TASK GOAL = Recast the lines between the one containing "Click the Save disk icon" and the one containing "Action: coord(469,63)", inclusive, as a numbered list with blank lines omitted. Leave the pictures out.

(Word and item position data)
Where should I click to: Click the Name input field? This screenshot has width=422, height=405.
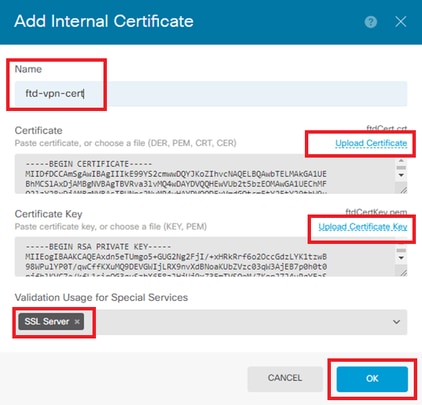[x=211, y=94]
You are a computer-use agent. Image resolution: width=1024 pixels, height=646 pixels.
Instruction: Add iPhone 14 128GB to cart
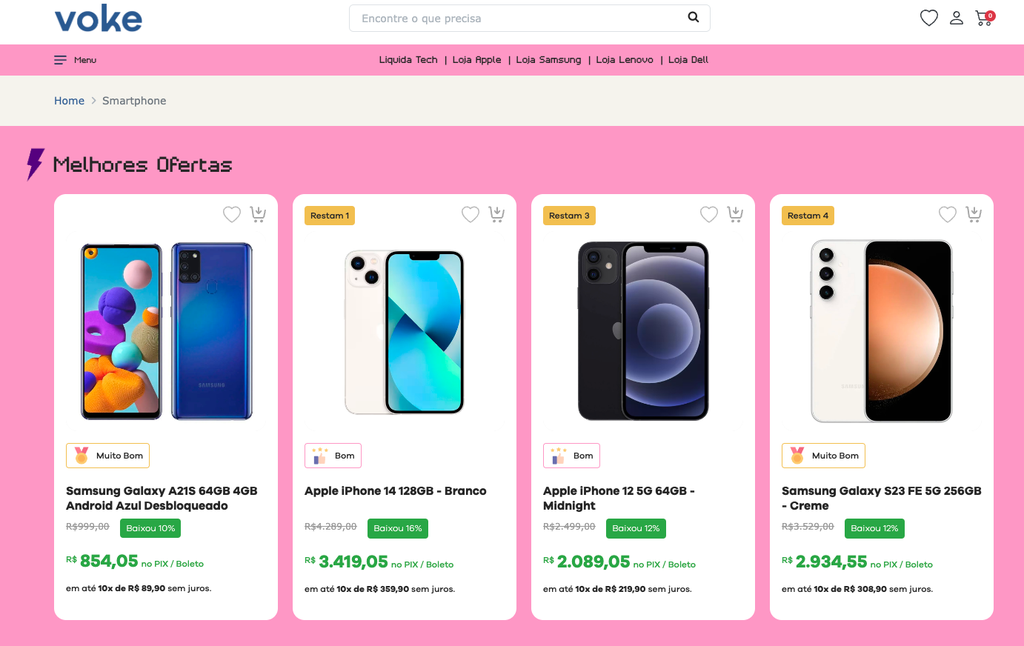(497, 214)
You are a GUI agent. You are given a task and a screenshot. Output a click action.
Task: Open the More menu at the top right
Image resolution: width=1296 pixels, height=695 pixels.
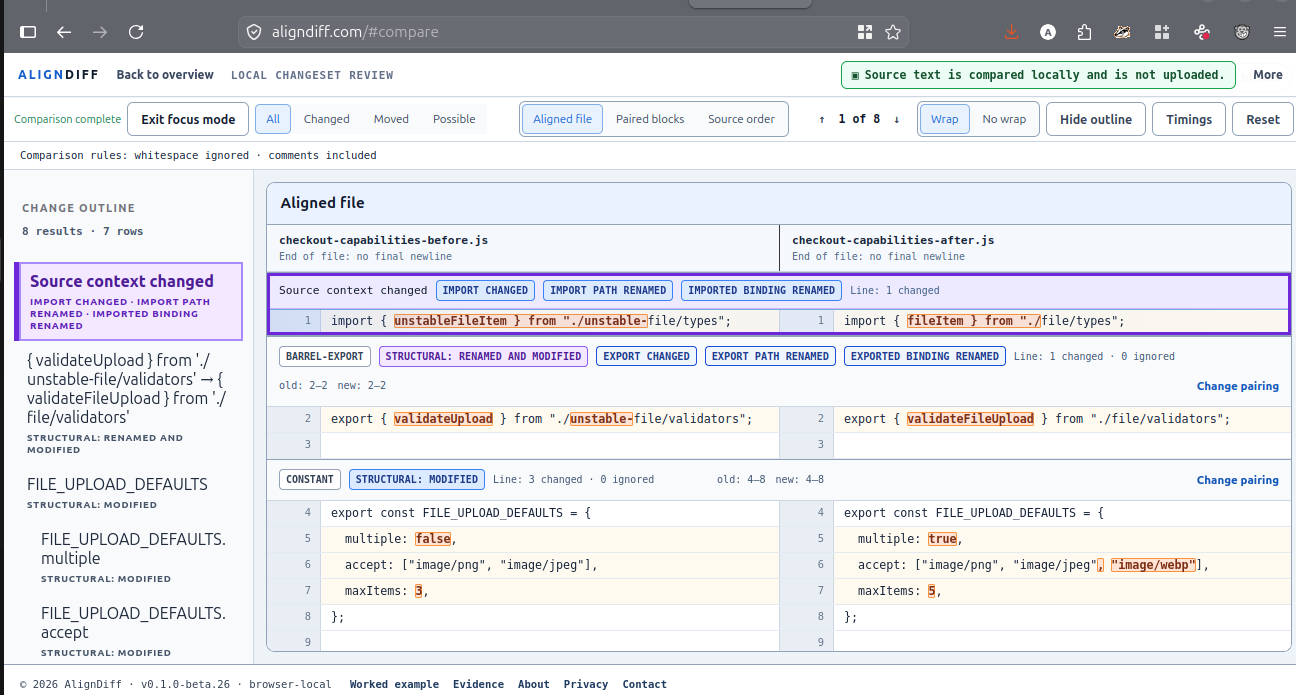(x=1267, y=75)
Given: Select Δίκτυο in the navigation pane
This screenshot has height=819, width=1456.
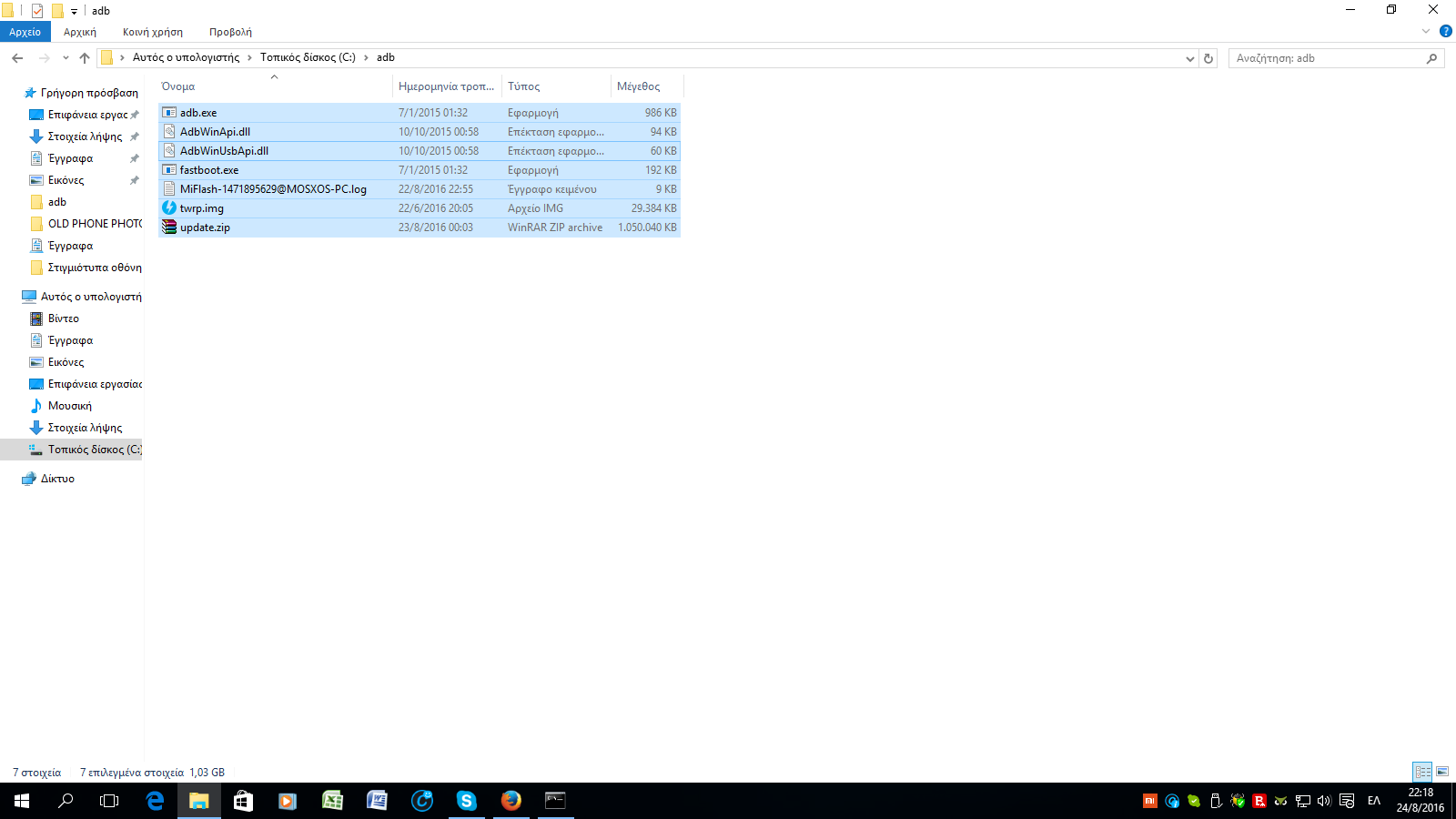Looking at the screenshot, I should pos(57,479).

==

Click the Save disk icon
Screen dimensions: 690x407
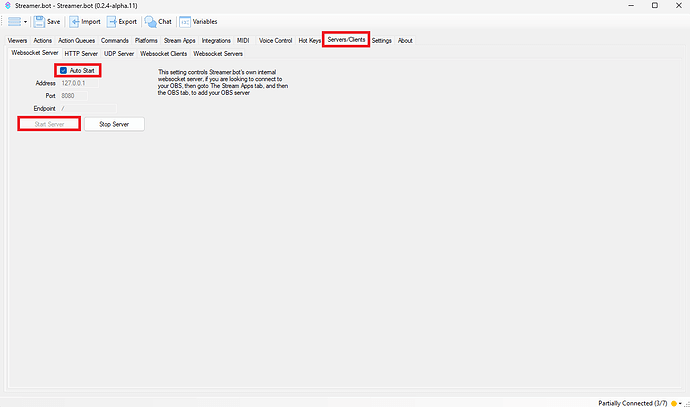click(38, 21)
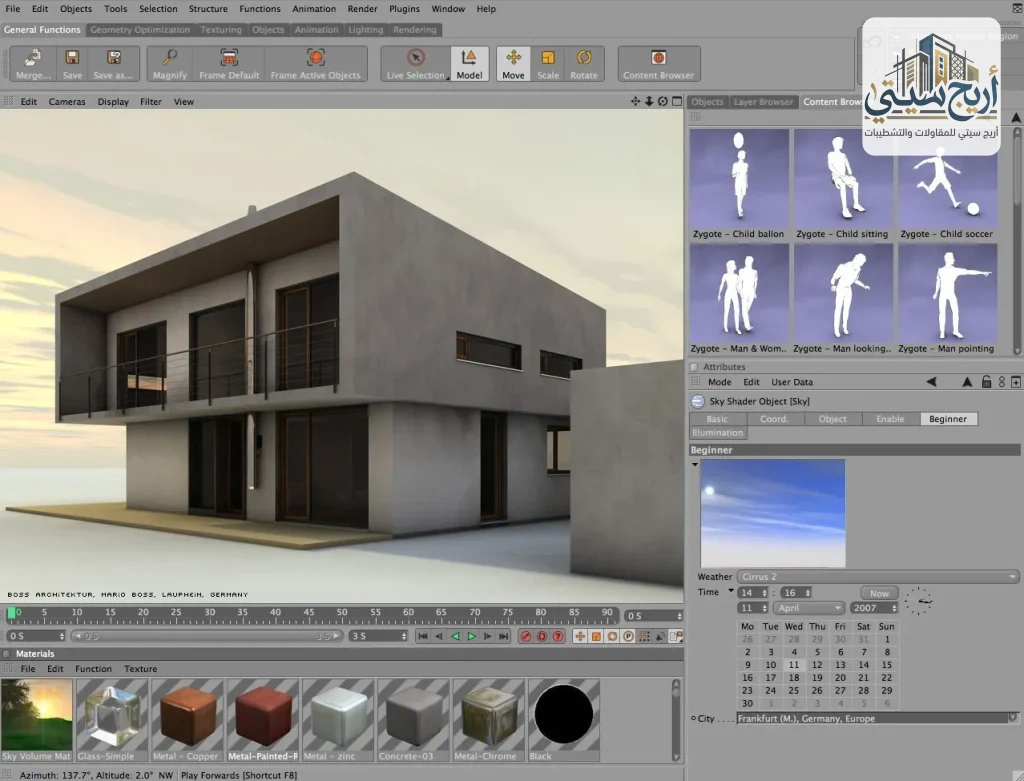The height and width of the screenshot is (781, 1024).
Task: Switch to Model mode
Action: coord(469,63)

CORRECT RESPONSE =
1. Click the Save disk icon
2. Screen dimensions: 690x407
3. click(38, 21)
4. The height and width of the screenshot is (781, 1024).
5. Task: Switch to Model mode
6. Action: coord(469,63)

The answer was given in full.